▶ Information supplied:
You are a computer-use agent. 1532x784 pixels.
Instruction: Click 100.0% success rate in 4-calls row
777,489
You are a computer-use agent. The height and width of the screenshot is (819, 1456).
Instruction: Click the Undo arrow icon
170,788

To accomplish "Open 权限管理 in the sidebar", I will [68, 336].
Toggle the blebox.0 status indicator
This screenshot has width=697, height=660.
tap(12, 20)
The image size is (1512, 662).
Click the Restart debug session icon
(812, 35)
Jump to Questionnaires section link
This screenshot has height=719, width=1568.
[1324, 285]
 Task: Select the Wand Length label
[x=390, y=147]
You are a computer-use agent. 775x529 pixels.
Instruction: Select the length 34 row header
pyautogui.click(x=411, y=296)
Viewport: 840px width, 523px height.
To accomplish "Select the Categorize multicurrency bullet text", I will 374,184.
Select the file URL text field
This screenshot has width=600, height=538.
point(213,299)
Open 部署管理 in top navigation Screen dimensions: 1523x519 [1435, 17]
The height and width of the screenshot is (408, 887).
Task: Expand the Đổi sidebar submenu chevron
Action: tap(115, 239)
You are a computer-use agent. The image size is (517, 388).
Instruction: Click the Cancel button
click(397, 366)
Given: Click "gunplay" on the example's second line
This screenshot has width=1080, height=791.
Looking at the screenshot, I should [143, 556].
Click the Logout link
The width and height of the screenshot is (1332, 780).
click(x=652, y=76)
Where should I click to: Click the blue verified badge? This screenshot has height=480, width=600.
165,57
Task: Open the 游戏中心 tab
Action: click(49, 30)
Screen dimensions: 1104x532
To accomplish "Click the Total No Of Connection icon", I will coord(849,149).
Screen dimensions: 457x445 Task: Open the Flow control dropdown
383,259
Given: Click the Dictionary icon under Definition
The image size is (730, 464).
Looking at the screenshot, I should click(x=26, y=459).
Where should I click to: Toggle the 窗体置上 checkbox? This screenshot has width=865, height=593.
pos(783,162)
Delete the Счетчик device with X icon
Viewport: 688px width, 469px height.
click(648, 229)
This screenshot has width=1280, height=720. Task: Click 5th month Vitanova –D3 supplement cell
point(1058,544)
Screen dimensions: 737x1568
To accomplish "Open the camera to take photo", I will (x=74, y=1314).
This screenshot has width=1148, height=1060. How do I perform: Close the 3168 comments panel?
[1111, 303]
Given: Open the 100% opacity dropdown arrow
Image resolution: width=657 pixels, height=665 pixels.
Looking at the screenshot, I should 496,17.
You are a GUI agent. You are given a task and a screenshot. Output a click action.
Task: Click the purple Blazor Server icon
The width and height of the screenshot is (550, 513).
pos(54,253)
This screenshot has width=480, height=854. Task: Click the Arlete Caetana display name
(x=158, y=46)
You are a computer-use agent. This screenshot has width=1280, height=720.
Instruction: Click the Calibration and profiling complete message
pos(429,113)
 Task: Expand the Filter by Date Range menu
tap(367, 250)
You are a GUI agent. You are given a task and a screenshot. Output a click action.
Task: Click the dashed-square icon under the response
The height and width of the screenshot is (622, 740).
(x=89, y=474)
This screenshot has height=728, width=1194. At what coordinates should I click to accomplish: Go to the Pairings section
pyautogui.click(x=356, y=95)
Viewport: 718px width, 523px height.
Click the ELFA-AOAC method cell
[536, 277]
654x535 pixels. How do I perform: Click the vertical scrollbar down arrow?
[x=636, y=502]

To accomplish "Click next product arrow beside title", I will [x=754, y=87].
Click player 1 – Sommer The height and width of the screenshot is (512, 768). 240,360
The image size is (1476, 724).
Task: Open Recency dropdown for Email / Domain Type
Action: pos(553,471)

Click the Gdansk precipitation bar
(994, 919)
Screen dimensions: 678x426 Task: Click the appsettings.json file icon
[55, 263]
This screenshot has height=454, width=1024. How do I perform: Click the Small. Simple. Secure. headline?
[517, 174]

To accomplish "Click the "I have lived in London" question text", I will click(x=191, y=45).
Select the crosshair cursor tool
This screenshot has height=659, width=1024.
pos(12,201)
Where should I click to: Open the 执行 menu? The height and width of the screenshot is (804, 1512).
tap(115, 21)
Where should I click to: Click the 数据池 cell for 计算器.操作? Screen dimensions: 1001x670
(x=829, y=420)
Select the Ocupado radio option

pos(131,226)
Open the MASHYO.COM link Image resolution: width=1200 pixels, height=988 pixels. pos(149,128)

▶ Try it: Beginning at the first line of the records, give again each line exactly as written, ending with the line that contains "example's second line".

▶ Task answer:
You are a computer-use agent. 1532x784 pixels.
Instruction: Click 100.0% success rate in 4-calls row
777,489
You are a computer-use agent. The height and width of the screenshot is (819, 1456).
Instruction: Click the Undo arrow icon
170,788

To accomplish "Open 权限管理 in the sidebar", I will [68, 336].
Toggle the blebox.0 status indicator
This screenshot has width=697, height=660.
tap(12, 20)
The image size is (1512, 662).
Click the Restart debug session icon
(812, 35)
Jump to Questionnaires section link
This screenshot has height=719, width=1568.
[1324, 285]
 Task: Select the Wand Length label
[x=390, y=147]
You are a computer-use agent. 775x529 pixels.
Instruction: Select the length 34 row header
pyautogui.click(x=411, y=296)
Viewport: 840px width, 523px height.
To accomplish "Select the Categorize multicurrency bullet text", I will 374,184.
Select the file URL text field
This screenshot has width=600, height=538.
point(213,299)
Open 部署管理 in top navigation Screen dimensions: 1523x519 [1435, 17]
The height and width of the screenshot is (408, 887).
Task: Expand the Đổi sidebar submenu chevron
Action: tap(115, 239)
You are a computer-use agent. The image size is (517, 388).
Instruction: Click the Cancel button
click(397, 366)
Given: Click "gunplay" on the example's second line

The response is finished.